Des mesures pour favoriser le déploiement et l'appropriation des EnR

Au cours des deux semaines de débats en séance publique, plusieurs amendements ont été adoptés pour structurer davantage les politiques publiques en matière d'EnR. Afin d'améliorer le partage de la valeur, le gouvernement a défendu, à l'article 17, la création de contrats de vente directe d'énergie. Un amendement du gouvernement a établi la création d'un Observatoire des énergies renouvelables et de la biodiversité. Plusieurs mesures en faveur de la géothermie, de l'hydroélectricité, de l'hydrolien fluvial et de la méthanisation ont également été adoptées, dont un amendement défendu par Dominique Potier (Socialistes) visant à lutter contre les "dérives" actuelles de la méthanisation.

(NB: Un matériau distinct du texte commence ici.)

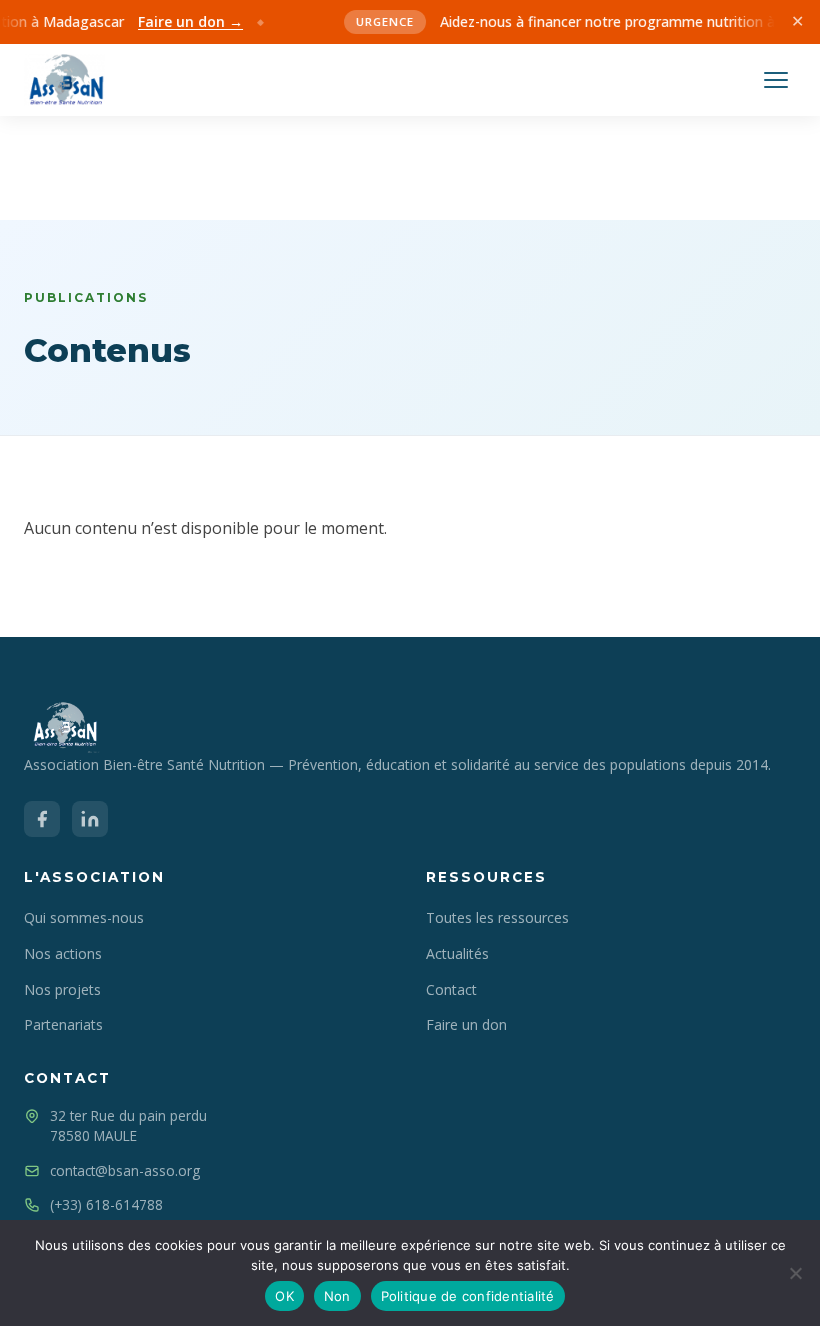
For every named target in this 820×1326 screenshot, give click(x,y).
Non (337, 1296)
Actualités (457, 953)
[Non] (795, 1273)
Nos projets (62, 989)
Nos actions (63, 953)
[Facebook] (42, 819)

À l'issue de l'examen du texte, le président de la commission des affaires économiques, Guillaume Kasbarian (Renaissance), a vanté "un travail de co-construction assez inédit", avec 351 amendements adoptés, dont 167 issus de l'opposition. Les explications de vote et le vote solennel du texte, en première lecture, auront lieu le 10 janvier.